Blogger: Riyas M. Vettukattil
When working as a doctor out in the clinic, I was always puzzled by a set of questions which are beyond the routine diagnostic challenges: I always wondered what makes people with similar build, age, ethnic background with a common diet and lifestyle habits end up with such different destinies? Some would die of a heart attack or perhaps a brain tumour within a few months, while others would live for years with no heart disease or cancer. How does a clinician know which person in his or her waiting room is at an immediate risk?
Unpredictable killers?
Cancer and heart disease are the leading causes of mortality in the developed world, and in many developing countries. It is a widely accepted fact that these diseases have “multifactorial” origin in most patients, meaning that these diseases cannot be explained by genetics alone and that the causative elements vary in an unpredictable fashion from patient to patient.
But what would happen if we had a lab test which could say something about risks and best treatments?
We have several laboratory tests, but so far no test can reliably identify who will get these illnesses and who won’t. The existing clinical and pathological tools for both these diseases are insufficient for accurate response prediction and for an individualised treatment.
But what would happen if we had a lab test which could say something about risks and best treatments?
What the metabolites say
Metabolomics, or the study of small molecular metabolites which are chemical substances produced as a result of the cells’ metabolism, could provide some answers. The identification of metabolic biomarkers for cardiac disease and cancer risk prediction, diagnosis and treatment response, could have the power to increase overall survival and the patients’ quality of life, as well as saving huge expenses for society.
As a part of my recently completed PhD research at the MR Cancer Group in Trondheim, we found aerobic fitness dependent differences in serum levels of free choline and phosphatidylcholine in a group of healthy volunteers from the Nord-Trøndelag health study (HUNT). Maximal oxygen uptake (VO2max) is the maximum capacity of an individual’s body to transport and use oxygen during incremental exercise, which reflects the physical fitness of the individual. In healthy people, VO2max is the best predictor of future cardiovascular disease (CVD) mortality. Hence, it is interesting to identify new biomarkers for low aerobic fitness that may also have a potential as early biomarkers of cardiovascular disease risk.

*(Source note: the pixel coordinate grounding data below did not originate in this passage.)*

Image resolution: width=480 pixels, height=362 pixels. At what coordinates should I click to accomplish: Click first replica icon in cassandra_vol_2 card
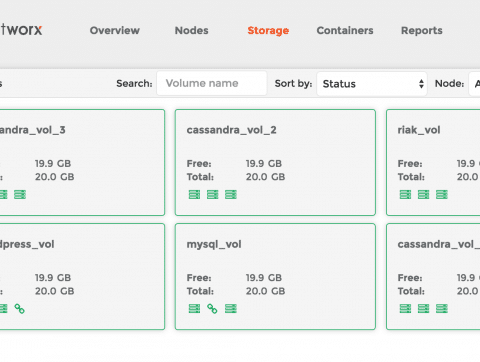(x=194, y=194)
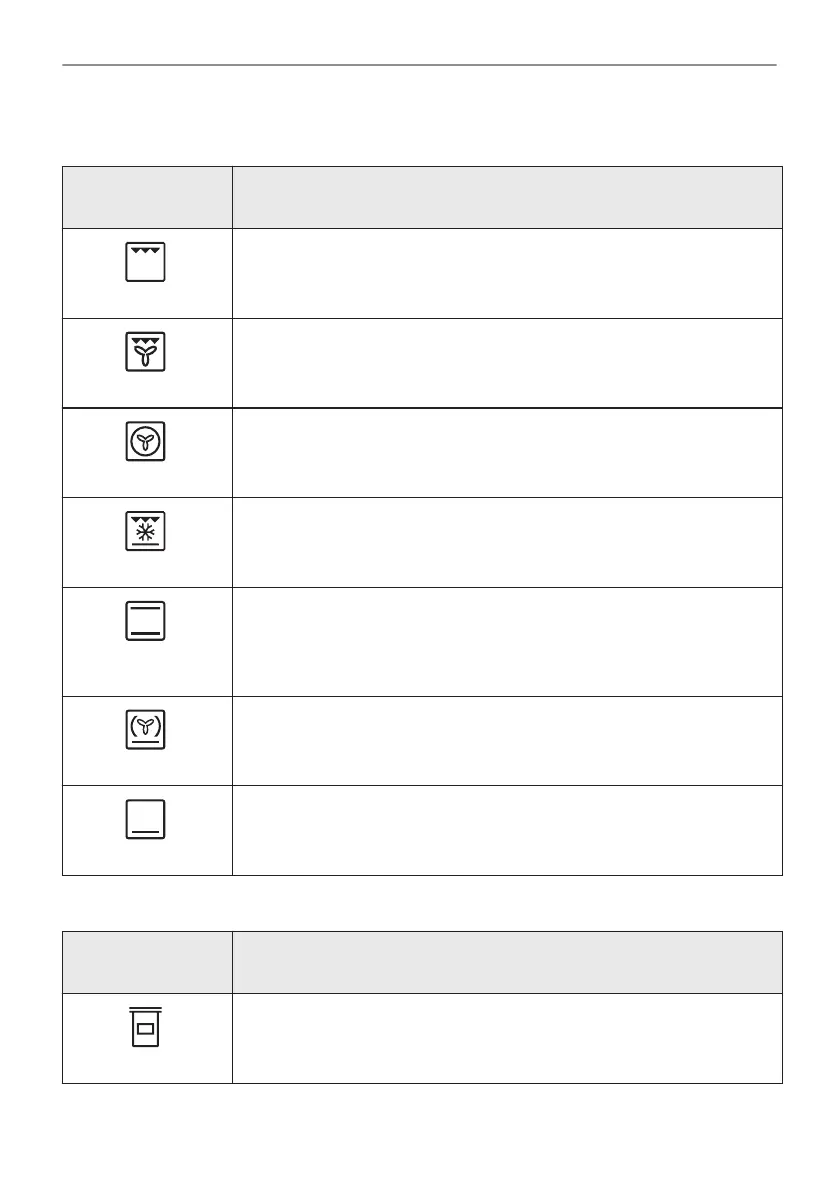839x1191 pixels.
Task: Click the blank cell beside top and bottom heat icon
Action: (507, 642)
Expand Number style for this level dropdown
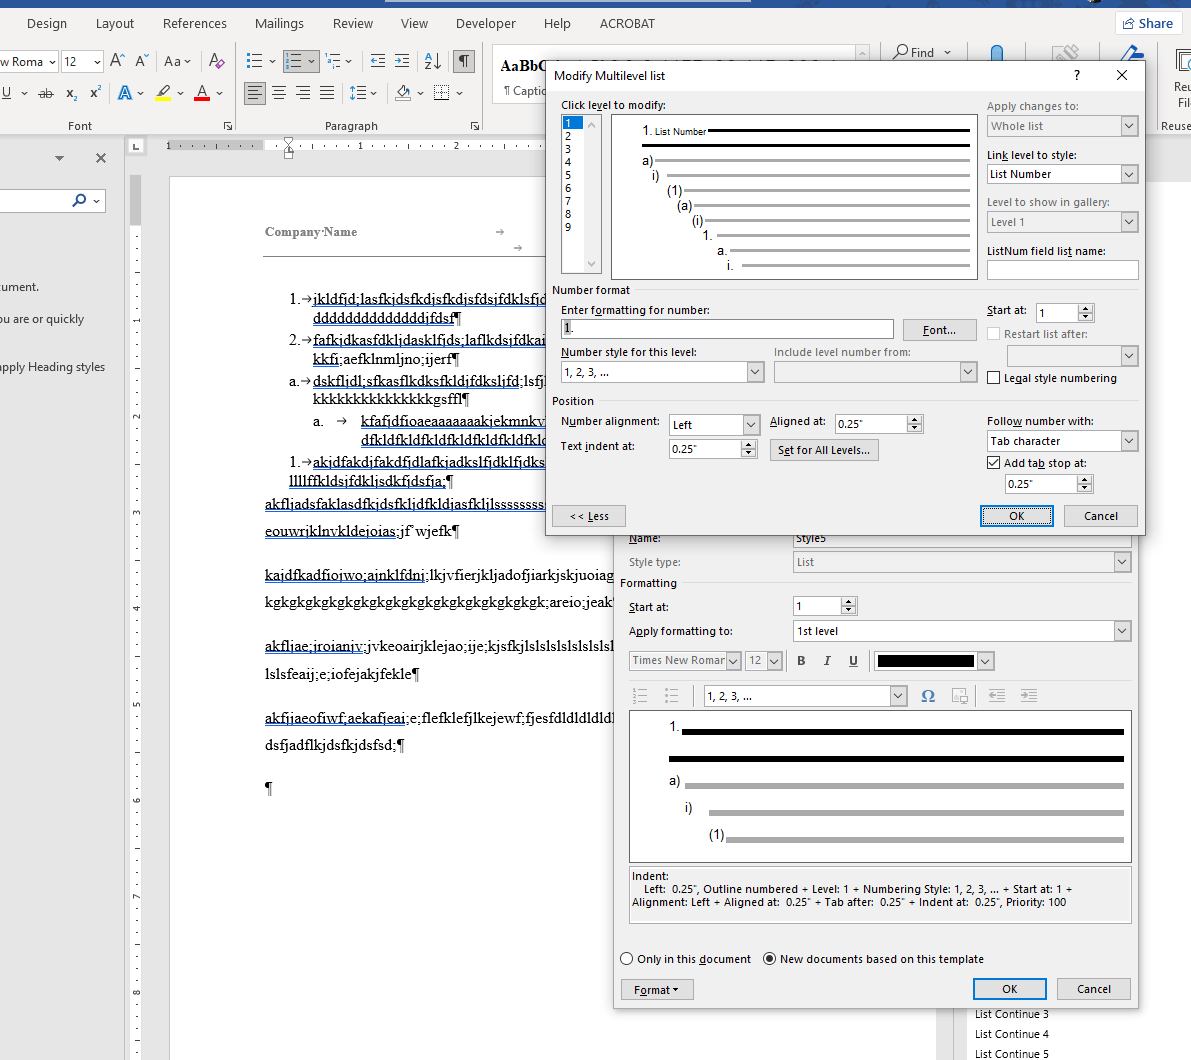The width and height of the screenshot is (1191, 1060). (x=755, y=372)
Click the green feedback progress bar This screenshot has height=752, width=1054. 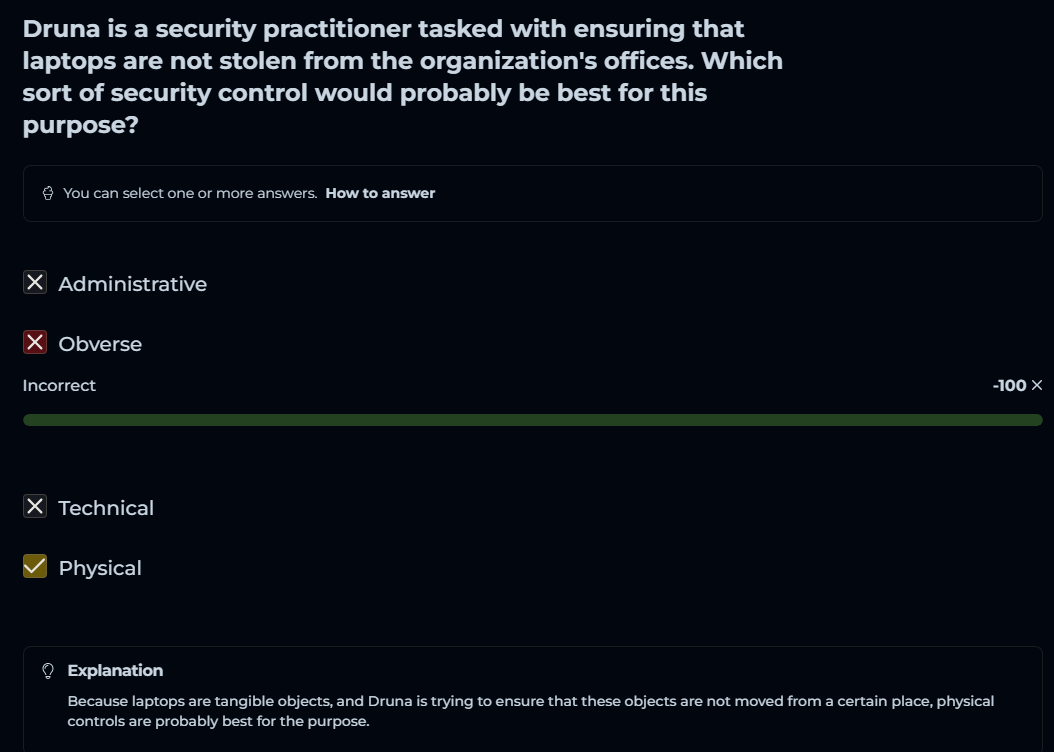(532, 420)
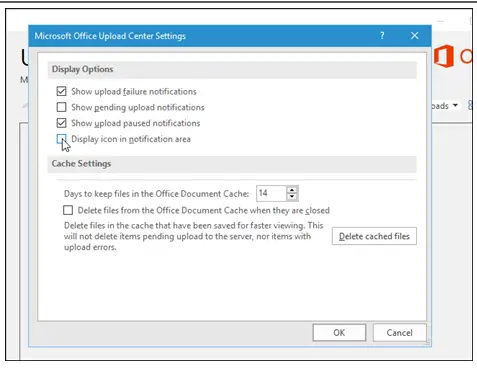Click the Days to keep files field
477x368 pixels.
coord(271,193)
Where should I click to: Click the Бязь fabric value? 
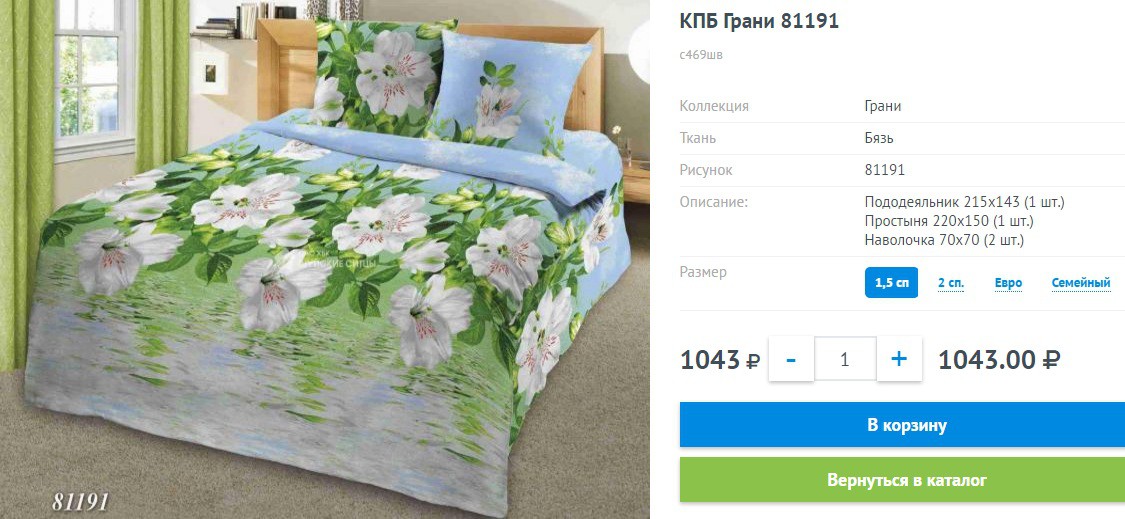(x=879, y=139)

As we saw an association between aerobic fitness and serum levels of choline-containing metabolites (choline is an essential nutrient and its metabolites are needed for maintaining structural integrity and signalling roles for cell membranes). These metabolites could be early markers of heart disease risk, although this needs further validation studies. Detecting early warning signs of cardiovascular risks in a healthy population may further help in intervention programmes, such as lifestyle modifications, and thereby improve community health.
In another study, the possibility of differentiating diffuse World Health Organization (WHO) Grade II and IV astrocytoma (a type of brain tumour) based on their metabolic profiles were shown. This is one of the common primary brain tumours in humans, which have very poor prognoses at higher grades. High and low grade astrocytomas are managed differently, and therefore it is essential to identify molecular and metabolic factors that may classify these patients with regards to optimal treatment and prognostication. Identifying new biological indicators using metabolomics offers a new objective diagnostic approach, which depends solely on biomarkers that can improve the accuracy of tumour grading and patient stratification.
These metabolic markers are still a long way from reaching routine clinical use. Still, I strongly believe that these are the first steps in that direction.
In a third study, metabolic markers of chemotherapy-related changes in ovarian serous carcinoma effusions were identified. The collection of fluid in the abdominal cavity and around the lungs (known as malignant effusions in serosal cavities) is seen in advanced stages of ovarian, breast and gastrointestinal cancers. Studying metabolites in theses fluids can provide important information about the exposure to chemotherapy, and metabolic characterisation could be a promising technique to further understand the mechanisms of abnormal fluid collections (effusion) development in malignant tumours, and to target clinical intervention.
These studies show that metabolomics techniques are useful in capturing molecular signatures of cancers and aerobic fitness, and may contribute further to the scientific understanding of the underlying biology.
However, these metabolic markers are still a long way from reaching routine clinical use. Still, I strongly believe that these are the first steps in that direction.